Just FYI, I've merged up the patch that adds support and it is in the
latest development snapshot of libhugetlbfs:
http://libhugetlbfs.ozlabs.org/snapshots/libhugetlbfs-dev-20080729.tar.gz.
Beyond the counters case, I saw one other issue on s390 (haven't
confirmed if it happens anywhere else), the icache-hygiene test, when
run manually a few times, will fail every so often claiming that one of
the mmap()s returned ENOMEM. I haven't had time to track that down yet,
but it might be because of the address space layout and the size of the
hugepage on s390.

Thanks,
Nish

--
Nishanth Aravamudan <[email protected]>
IBM Linux Technology Center

2008-08-05 15:50:17

by Gerald Schaefer

[permalink] [raw]

Subject: Re: s390 hugetlb oops with libhugetlbfs test-suite

On Tue, 2008-07-29 at 14:46 -0700, Nishanth Aravamudan wrote:
> Beyond the counters case, I saw one other issue on s390 (haven't
> confirmed if it happens anywhere else), the icache-hygiene test, when
> run manually a few times, will fail every so often claiming that one of
> the mmap()s returned ENOMEM. I haven't had time to track that down yet,
> but it might be because of the address space layout and the size of the
> hugepage on s390.

I have posted a patch that will fix the counters oops. So far, I could
not reproduce the icache-hygiene problem, did you use hardware large page
support or software emulation? But I probably noticed a similar one:

map_high_truncate_2 (32): FAIL mmap() 1: Cannot allocate memory

That one should be because of the 31-bit address space layout on s390,
as it tries to mmap too much (1.5GB).

I also noticed that task-size-overrun (64) seems to hang up on my system,
I can only continue after ctrl+c, can you verify that?

Thanks,
Gerald

2008-08-05 16:15:17

by Nishanth Aravamudan

[permalink] [raw]

Subject: Re: s390 hugetlb oops with libhugetlbfs test-suite

On 05.08.2008 [17:49:32 +0200], Gerald Schaefer wrote:
> On Tue, 2008-07-29 at 14:46 -0700, Nishanth Aravamudan wrote:
> > Beyond the counters case, I saw one other issue on s390 (haven't
> > confirmed if it happens anywhere else), the icache-hygiene test, when
> > run manually a few times, will fail every so often claiming that one of
> > the mmap()s returned ENOMEM. I haven't had time to track that down yet,
> > but it might be because of the address space layout and the size of the
> > hugepage on s390.
>
> I have posted a patch that will fix the counters oops.

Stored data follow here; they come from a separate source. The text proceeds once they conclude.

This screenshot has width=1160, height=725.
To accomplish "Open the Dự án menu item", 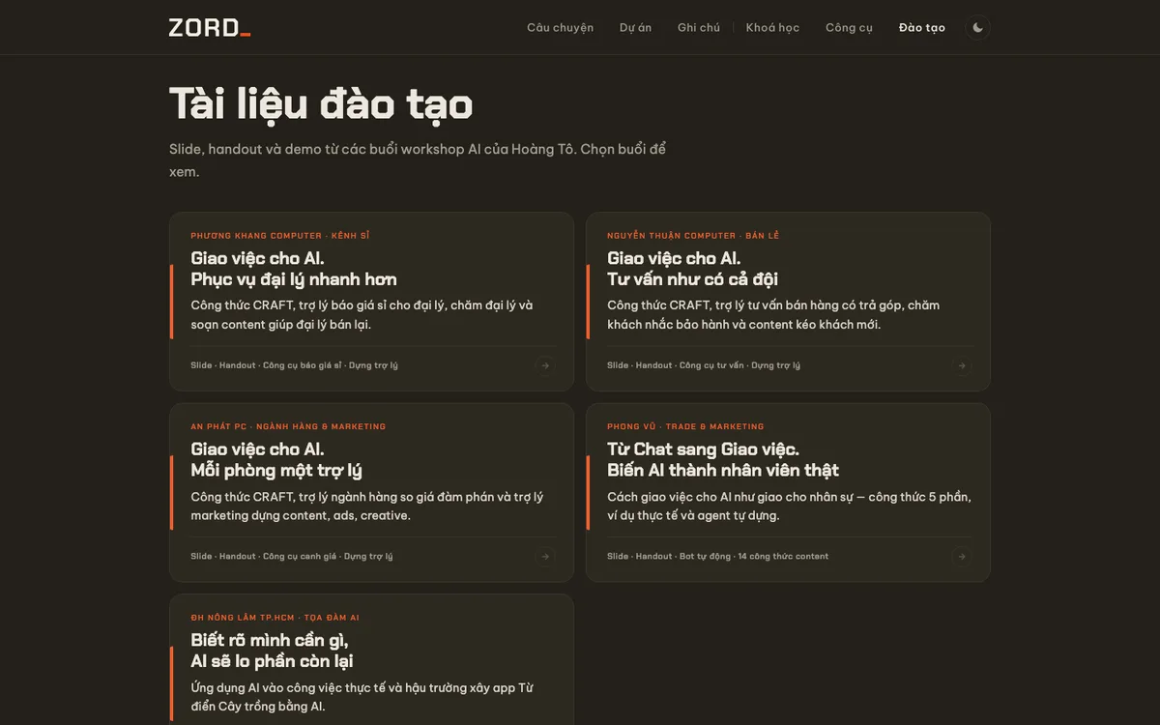I will (x=635, y=27).
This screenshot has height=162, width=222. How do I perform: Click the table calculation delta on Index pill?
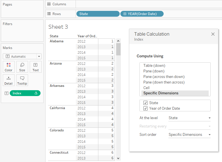[x=36, y=93]
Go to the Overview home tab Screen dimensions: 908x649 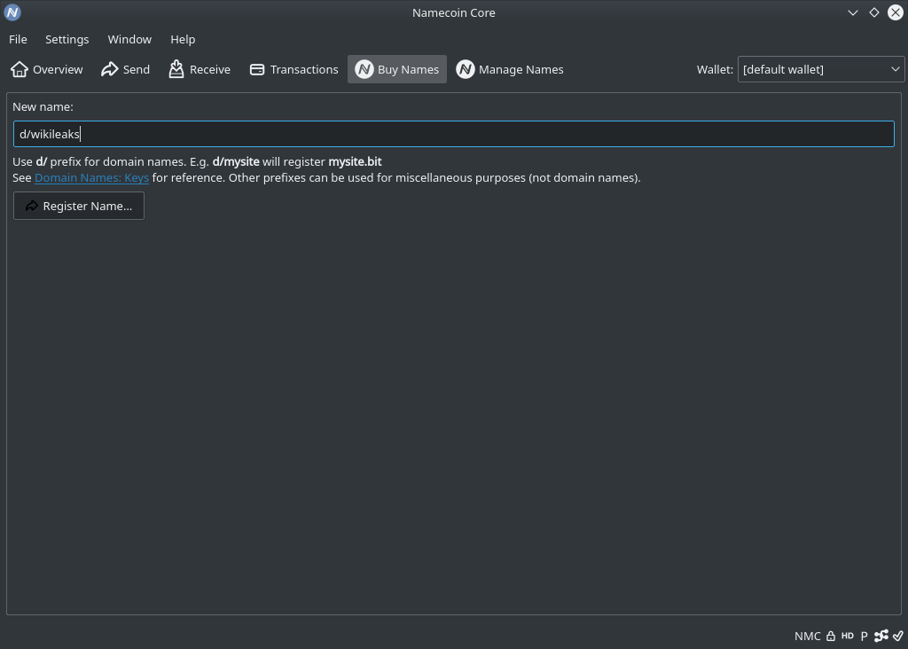pyautogui.click(x=47, y=69)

I'm guessing you've tested it, but I will go ahead and do so and
confirm.

> So far, I could not reproduce the icache-hygiene problem, did you use
> hardware large page support or software emulation?

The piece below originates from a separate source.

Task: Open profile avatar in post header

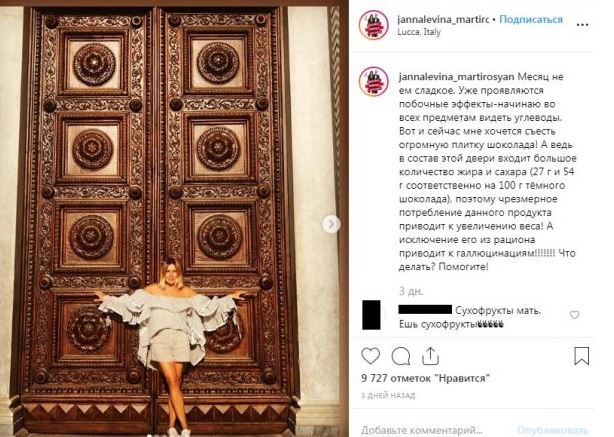Action: pos(374,25)
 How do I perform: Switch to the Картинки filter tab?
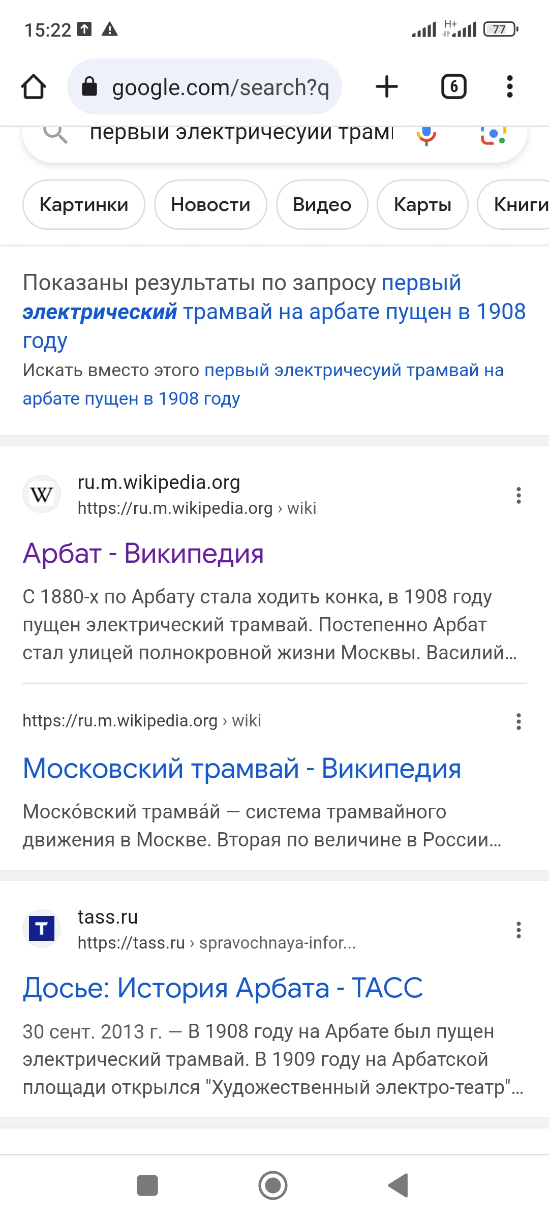tap(84, 204)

It was the same box that produce the counters oops, so I'm guessing
software emulation?

> But I probably noticed a similar one:
>
> map_high_truncate_2 (32): FAIL mmap() 1: Cannot allocate memory
>
> That one should be because of the 31-bit address space layout on s390,
> as it tries to mmap too much (1.5GB).

Ah, that could easily be.

> I also noticed that task-size-overrun (64) seems to hang up on my
> system, I can only continue after ctrl+c, can you verify that?

I think that happens, yes, because of how many mmap's it takes to run
into the topmost mapping. I'll check it out.

Thanks,
Nish

--
Nishanth Aravamudan <[email protected]>
IBM Linux Technology Center